It’s seems like a simple question, but it can instantly identify who is serious about the position. Why does your restaurant stand out against your competitors to this applicant? Have they looked into what people say about you online? Have they heard about how the company is run — and thought, “yes, this is for me”? This can show which applicants are determined to make the most of the opportunity your restaurant is offering — and which ones only want to clock in, clock out, and pick up a paycheck.
2. What do you think will be the biggest challenge of the job?
This may seem strange, because discussing the requirements and conditions of the job you’re offering is usually YOUR responsibility as an interviewer. But asking this question will require the candidate to speculate about your environment in a safe way. In turn, you can see how insightful they are, or take the opportunity to correct any misunderstandings about the work at hand.
3. Ever had a difficult customer?
C’mon, if the answer to this softball question is “no,” the candidate is 100% not telling the full truth.

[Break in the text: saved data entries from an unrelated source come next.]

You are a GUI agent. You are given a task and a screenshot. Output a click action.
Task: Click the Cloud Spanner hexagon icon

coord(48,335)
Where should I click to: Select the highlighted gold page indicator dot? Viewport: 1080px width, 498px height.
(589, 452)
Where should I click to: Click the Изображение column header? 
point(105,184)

It would be inconceivable to work in the restaurant industry without ever dealing with an irritated or even irate customer. So how did they resolve the issue at hand? Did everyone walk away happy? And it’s OK if the answer no to THAT question! You can’t please everyone all the time. But being able to admit that some customers are challenging is never a bad thing.

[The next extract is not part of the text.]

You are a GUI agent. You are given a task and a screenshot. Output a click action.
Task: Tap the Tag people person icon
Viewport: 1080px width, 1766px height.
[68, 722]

4. Who was your best boss ever?
And what did this boss do that made them so great in the applicant’s eyes? On the surface, this question may seem like irrelevant, but how a candidate answers will give you some great insight into the type of management they will need from you. It can also show what they value in authority, and how this job seeker would fit into your pre-established company culture — or change it for the better!
5. Why did you leave your last job?
This question isn’t about getting an answer. It’s about seeing how the question is answered. Quit, laid-off, fired for cause. These are all things you can find out through other sources. What you’re watching for here is the attitude about a previous employer and the professionalism someone cares to show under pressure of an interview, that will be most informative of all.
6. What makes you angry?
Specifically ask about a time in the past where something made the candidate particularly angry. What provoked them and what did they do to resolve it? An employee getting angry on the job in the food industry can very well be justified, but you want to hire someone who can manage that anger in a professional manner. Identifying potential triggers during an interview is helpful, but so is observing how they describe the offending circumstance. Are they cool-headed and collected while describing it, or does talking about it seem to resurface all the negative energy all over again?

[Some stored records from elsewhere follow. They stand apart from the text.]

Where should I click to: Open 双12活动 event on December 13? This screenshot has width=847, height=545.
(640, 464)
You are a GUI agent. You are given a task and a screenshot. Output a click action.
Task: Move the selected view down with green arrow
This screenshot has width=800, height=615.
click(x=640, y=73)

7. What about working with people who don’t pull their weight?
Every workplace involves teamwork, and every responsibility —no matter how mundane or individual — likely has an effect on someone else’s performance if not met. The key to a candidate’s answer is simple: what did they do about it? Make note of any creative solutions, developed interpersonal skills, and leadership potential right here.
8. What makes you want to come into work every day?
Not everyone loves their job. We know. But as a manager, you should be striving to create an environment where employees actually like the place they spend the bulk of their waking week. Having some insight on a potential employee’s work motivations will help you provide what they’re looking for long term. Many employees value work-life balance, a quality working environment, and the camaraderie of co-workers more than, or at least as much as, the size of that weekly paycheck.
9. What do you want to learn here?
Part of what this question assesses is whether or not a candidate (regardless of age) believes they can always learn something new from their job. It reveals a level of intellectual curiosity and possibly even humbleness. The other advantage to this question is identifying what a candidate values in the face of growth opportunities — or lack thereof. Even from the very start, can you as a manager start preparing for potential career advancement opportunities for this particular employee?
10. What was the best compliment you ever received?
This one is going to throw a lot of candidates off guard, which is ok. Seeing what happens when you crack the veneer of a polished interviewer could put them over the top in your estimation. This also sends the message that you value employees who pride themselves on their good work, giving them an opportunity to honestly open up about their strengths. If they have a genuine answer to the question, and don’t come off as overly braggy, you’re likely to get some great insight into what makes your next server, host, line cook, or senior manager tick.